Four servo drives and motors synchronizing the infeed system are supplied by ELAU. So is the PacDrive controller that governs both logic and motion on the high-speed infeed module.

Functions include: the pick-and-place motion of the tray denester/loader, the infeed belt on which trays are fed to the tube-loading robot, and the “racetrack” unit that collates tubes.

“The tubes must be placed precisely under the robot’s vacuum pick heads,” says Paal president Claus Paal. “It would be difficult to get this precision and repeatability with a mechanical system.

“What continues to please us about the ELAU servos is their modularity,” says Paal. “Our software programmers in particular like how easy it is to add another axis of motion should it be needed.”

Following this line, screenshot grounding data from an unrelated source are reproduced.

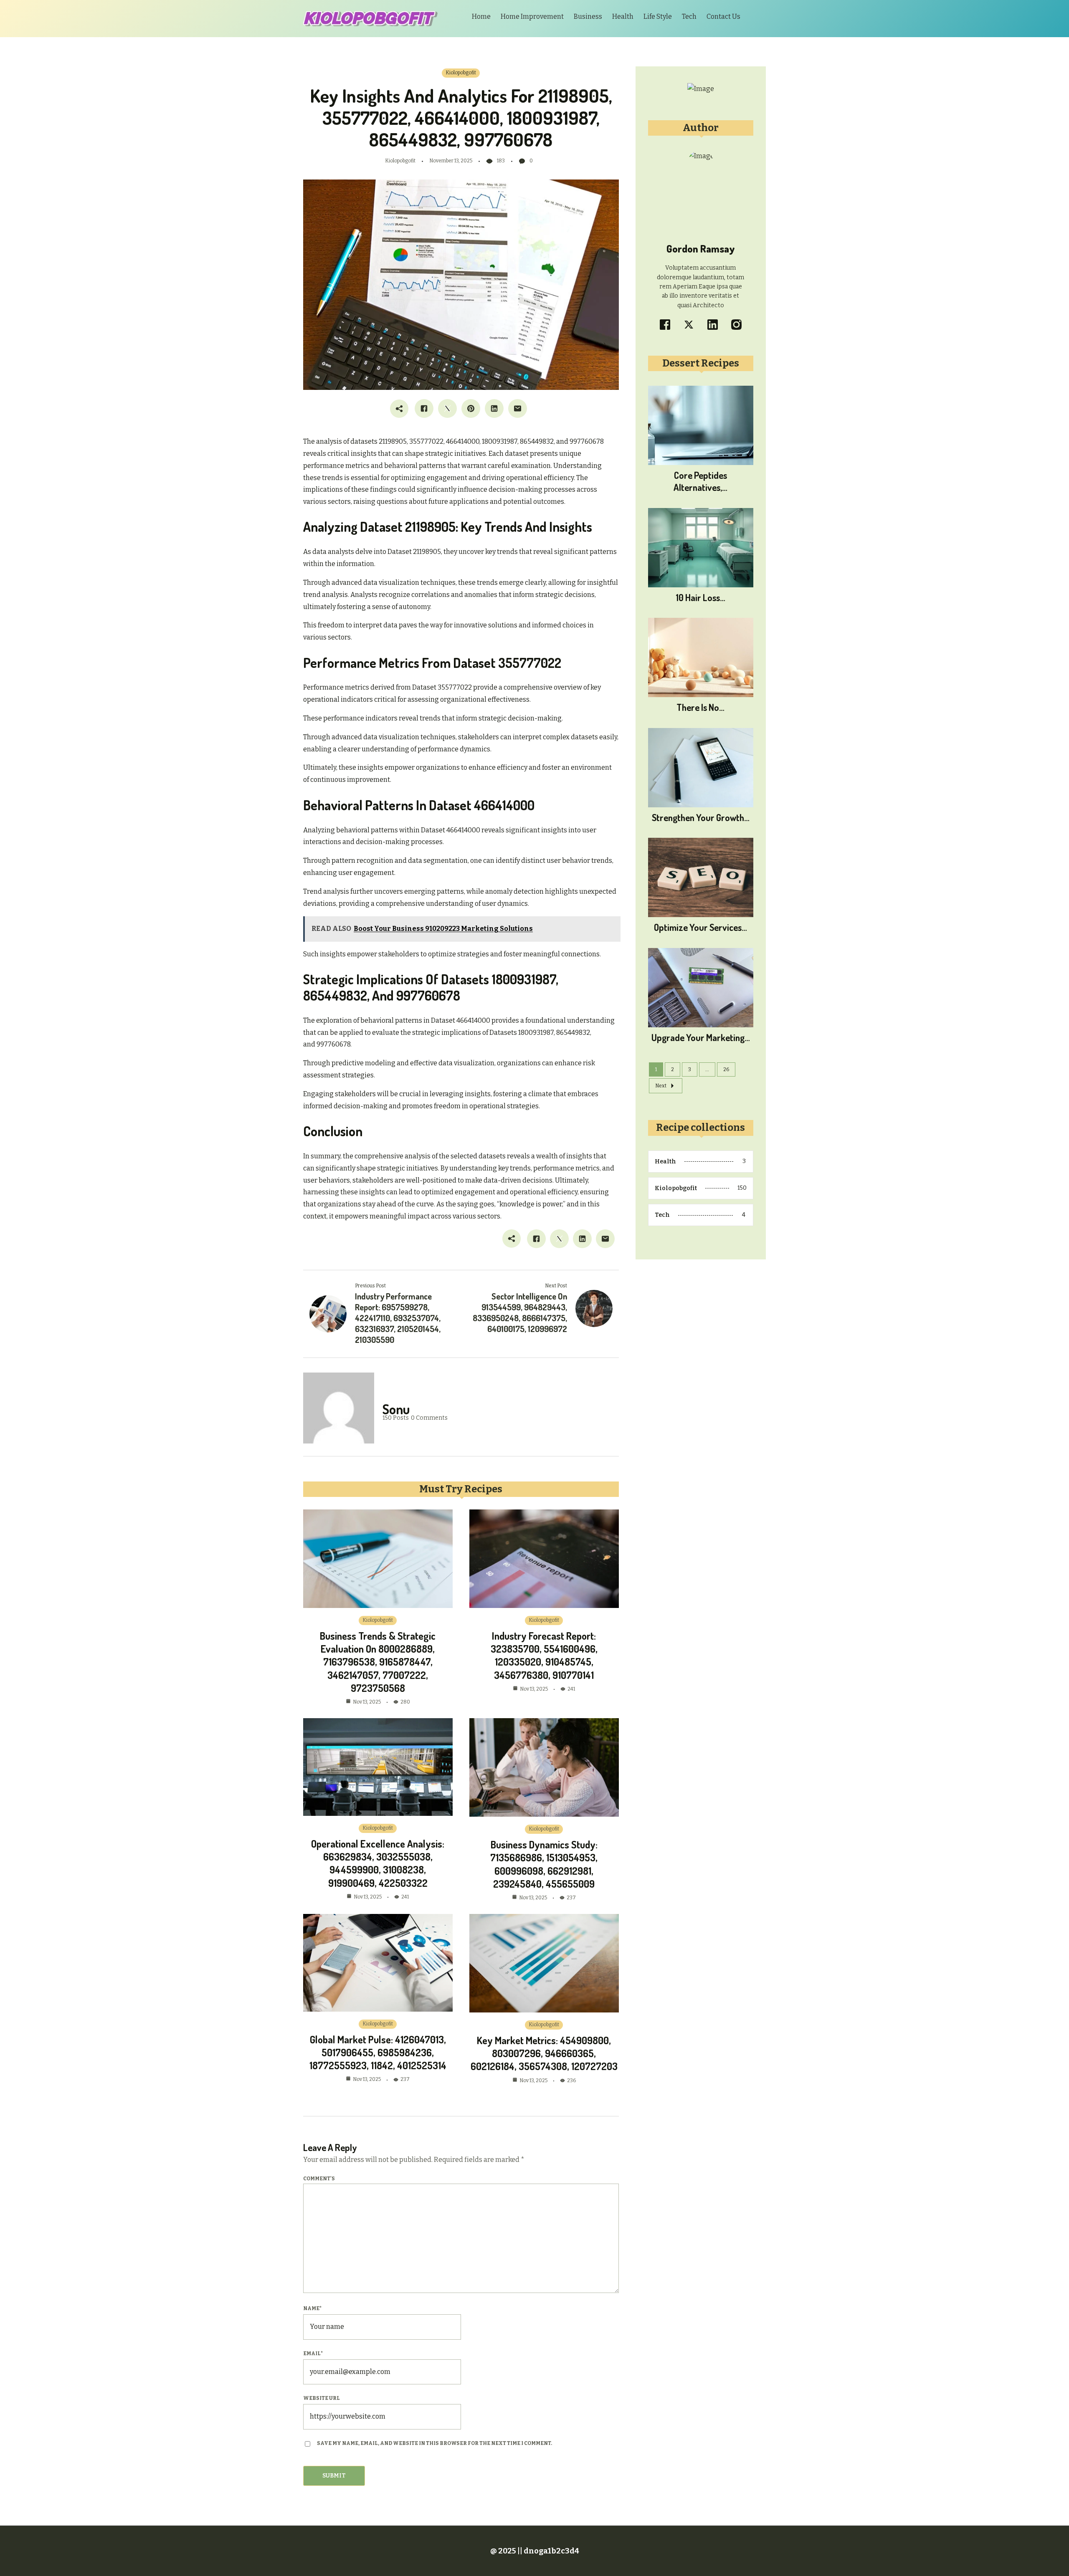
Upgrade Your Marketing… (700, 1037)
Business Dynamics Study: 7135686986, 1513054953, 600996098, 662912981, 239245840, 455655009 (544, 1864)
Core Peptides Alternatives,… (700, 481)
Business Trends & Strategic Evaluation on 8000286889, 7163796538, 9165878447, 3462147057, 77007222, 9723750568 (378, 1661)
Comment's (319, 2179)
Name (312, 2308)
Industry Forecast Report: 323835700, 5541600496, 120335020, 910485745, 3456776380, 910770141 (544, 1655)
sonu (396, 1409)
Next (660, 1086)
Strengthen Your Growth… (701, 817)
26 (726, 1069)
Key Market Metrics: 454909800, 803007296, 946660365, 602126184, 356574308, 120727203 (544, 2053)
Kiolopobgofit (461, 73)
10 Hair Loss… (700, 597)
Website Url (321, 2398)
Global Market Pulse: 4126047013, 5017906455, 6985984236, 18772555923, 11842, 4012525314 (377, 2052)
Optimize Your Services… (700, 927)
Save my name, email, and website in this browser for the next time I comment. (434, 2443)
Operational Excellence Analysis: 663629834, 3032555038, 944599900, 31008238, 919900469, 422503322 (377, 1863)
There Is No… (700, 707)
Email (313, 2353)
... (707, 1069)
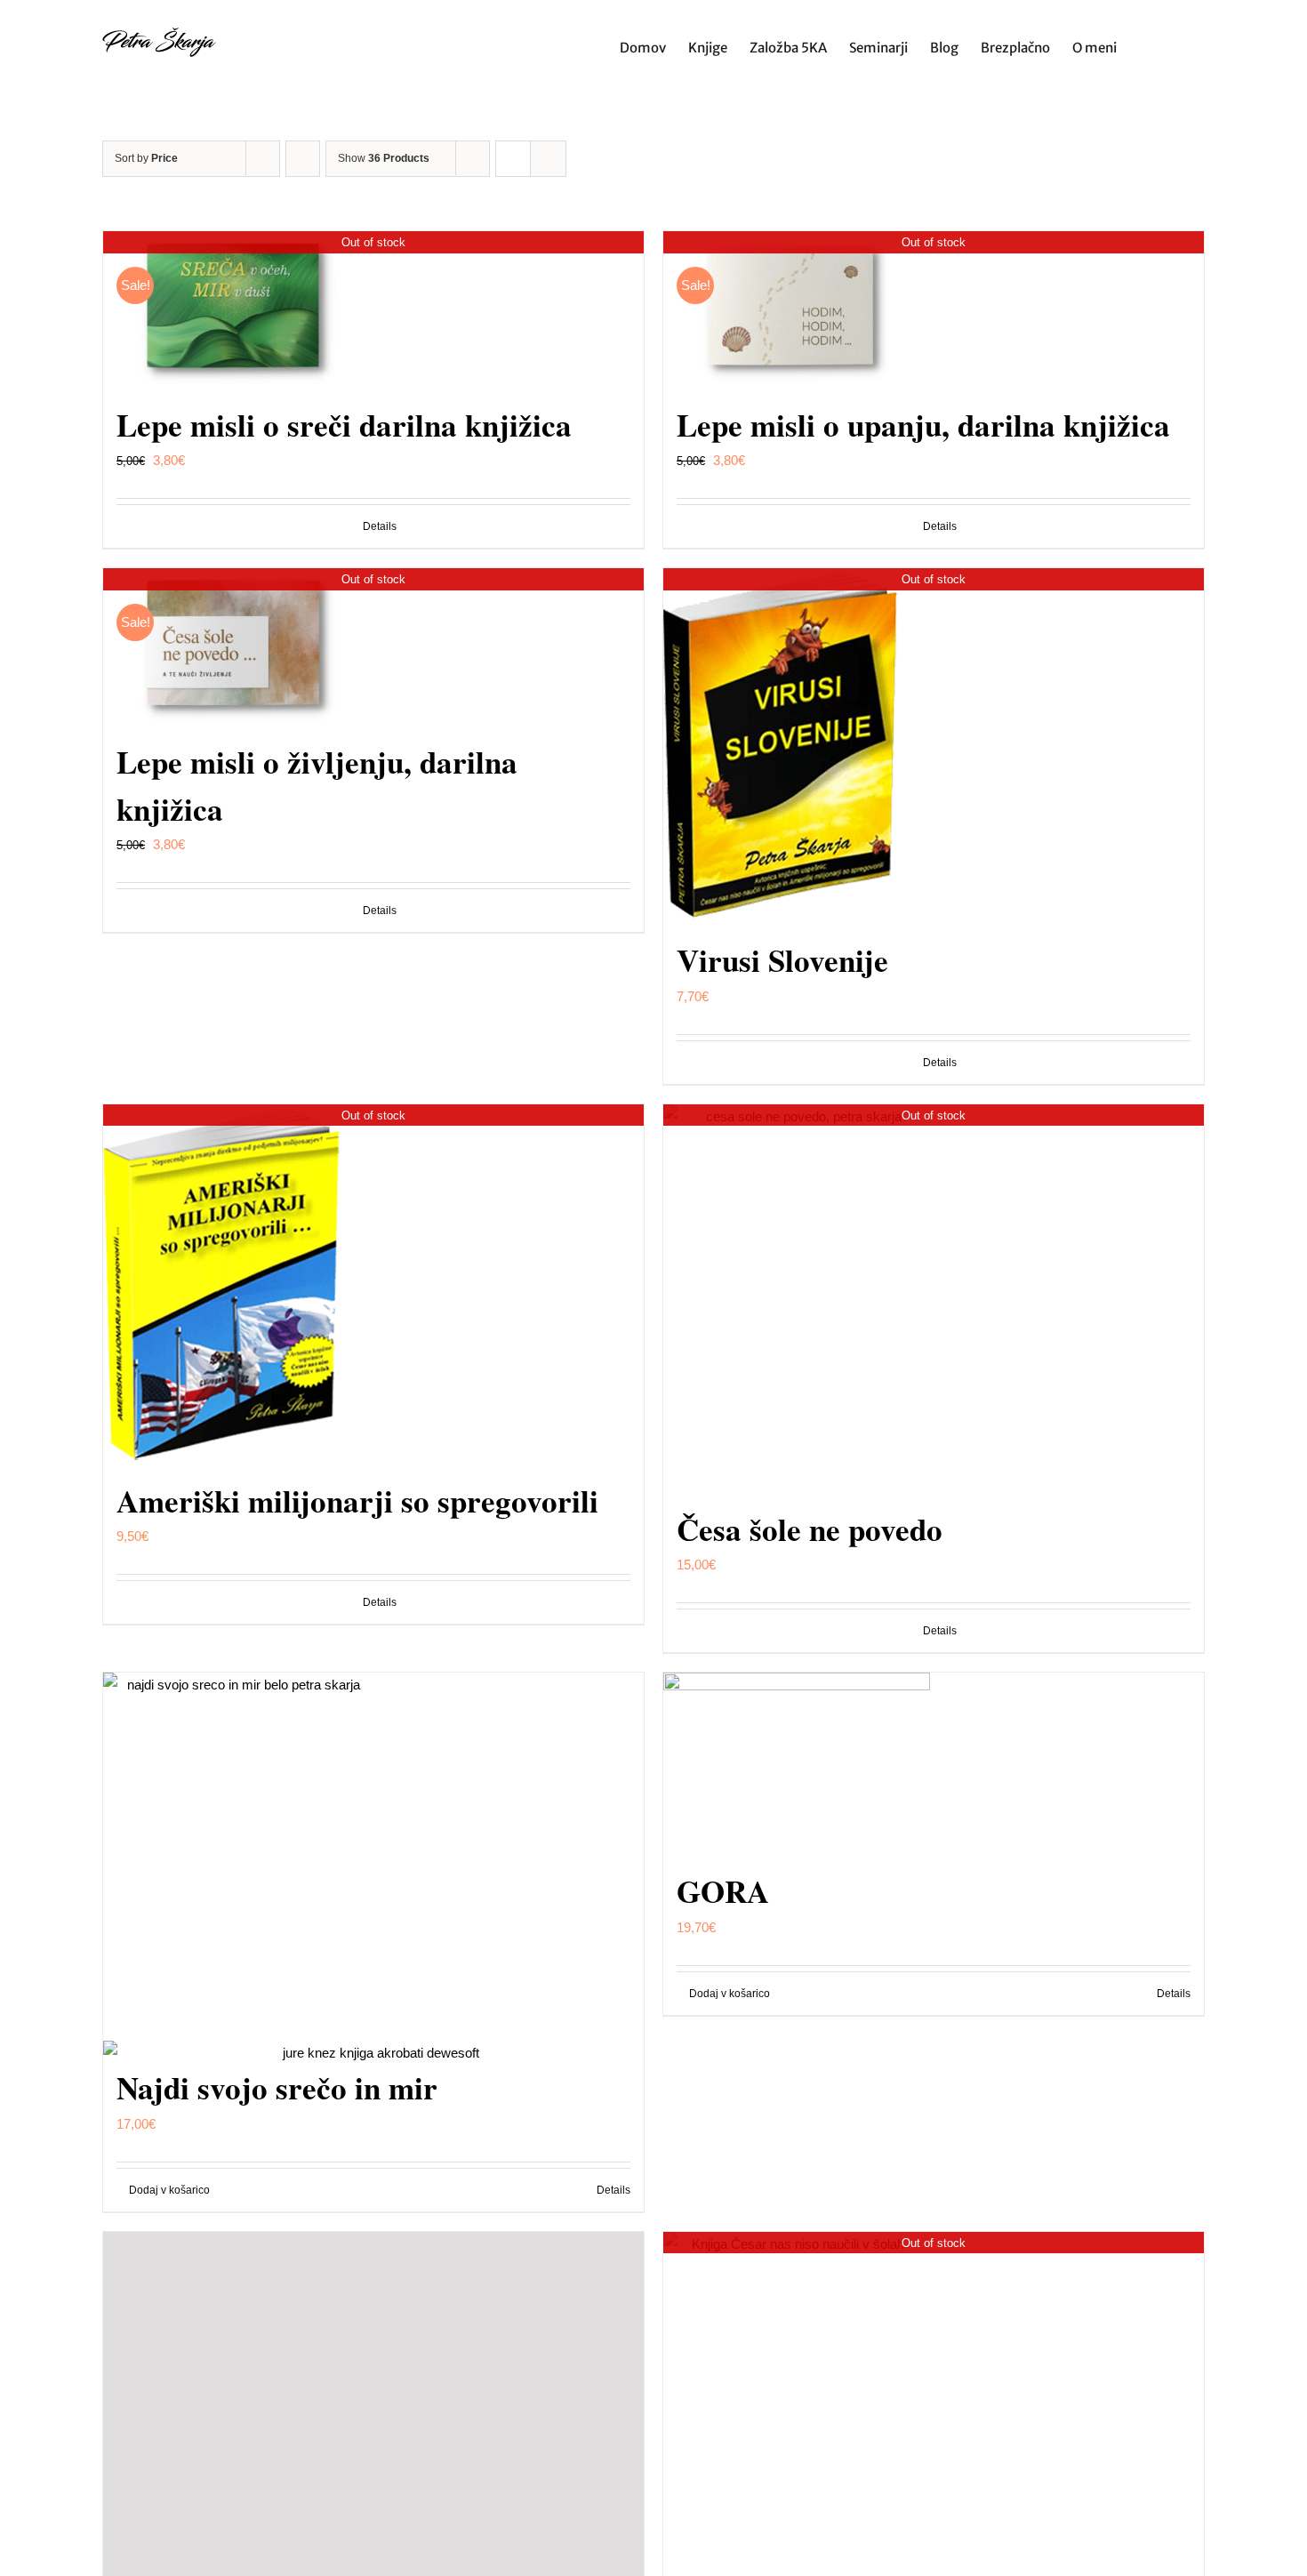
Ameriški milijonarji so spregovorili (357, 1500)
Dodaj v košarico (729, 1993)
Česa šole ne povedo (809, 1529)
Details (380, 526)
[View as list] (548, 158)
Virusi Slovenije (782, 960)
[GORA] (933, 1761)
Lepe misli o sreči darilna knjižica (344, 424)
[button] (1177, 46)
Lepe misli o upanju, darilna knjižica (923, 424)
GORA (723, 1891)
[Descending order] (302, 158)
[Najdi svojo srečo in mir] (373, 1860)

The example he provides is when the machine design team decides that a pneumatically driven axis isn’t suitable, and they opt for servo-driven actuation. Because ELAU doesn’t use racks or modules with fixed numbers of drives, an additional servo or two can be added with ease, says Paal.

Such additions are equally easy from a software standpoint, he says, because there’s no need to write code from scratch. The software comes from a library of function blocks.

Set-up is further simplified because the drive reads descriptive information from a chip in the motor and configures itself to run that motor. The drive also sets its own parameters. Considering that a drive might have up to 250 parameters, this saves considerable time and effort.